Business Rules: From JRules to Data Mining
Remember the "business rules" craze of the early 2000s? They were popular especially with mortgage lenders. An example ILOG JRules decision table for mortgage lending.
Although sometimes imbued with some kind of magic reasoning (e.g. backtracking), business rules engines were really just simplistic decision trees under the covers. The real main advantage of a business rules engine at the time was that it exposed business logic in a form digestable and specifiable by business analysts and decision makers, as opposed to locking it up in Java or C++.
But now we are in the era of machine learning, including data mining. Instead of hand-crafting business rules based on a combination of manual analysis and gut instict (and probably rubber-stamped by some hapless VP), now business rules are determined automatically by machine learning. Except we don't call them business rules anymore; we call them decision trees. And instead of using a "business rules engine" like JRules we use a machine learning system like R, Weka, or Spark MLlib. Instead of the Rete algorithm (which is really only a performance optimization of a dead-simple rule-firing algorithm), the algorithms we use today go by names like ID3, CART, and C4.5.

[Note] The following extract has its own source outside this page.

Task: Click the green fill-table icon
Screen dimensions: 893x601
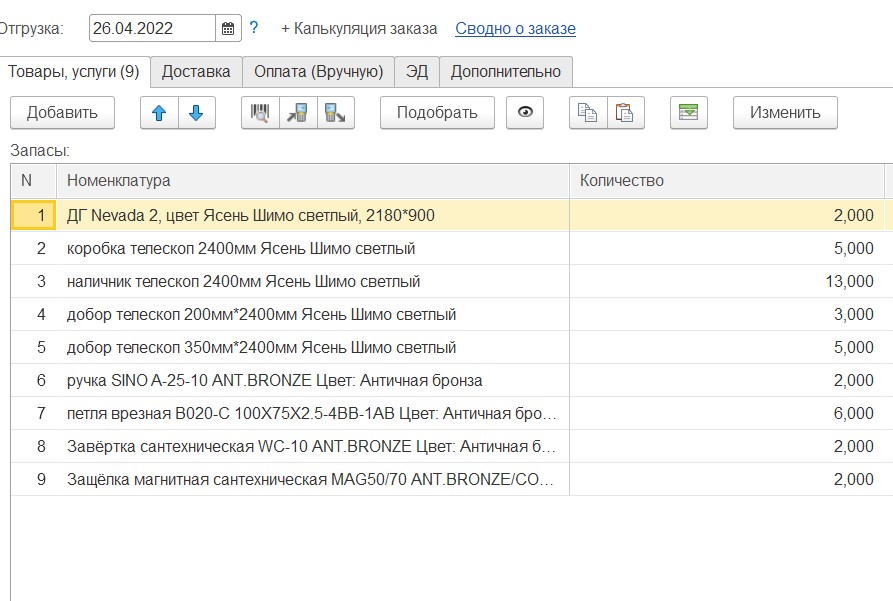Action: (688, 113)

By and large, those employing machine learning decision tree generation algorithms are not congizant of the business rules heritage. One exception is the Open Rules open-source rules engine, which in fact includes a module for learning business rules. Even JRules (now called IBM Operational Decision Manager) doesn't have any machine learning decision tree generation.
In reality, executing the predict() function on a machine learning library like Spark MLlib or SciKitLearn is the functional equivalent of executing the Rete algorithm in JRules, though likely without the performance optimizations that Rete affords.
This new world of machine learning opens up a whole new world, as decision trees are just a small part of machine learning. We also have regression and neural networks at our easy disposal now, for example. Linear regression, neural networks, and Bayesian networks open up the world of fractional probabilities and contributions, what might have been called fuzzy logic in the era of business rules and before. Fuzzy logic is something that was proposed for JRules but never implemented.
Two final advantage of today's world: getting skills training on machine learning is free from several available MOOCs, whereas getting skills training on business rules engines in that era cost thousands of dollars from engine vendors. And machine learning libraries today are free and open source compared to proprietary commercial business rules engines of yesteryear.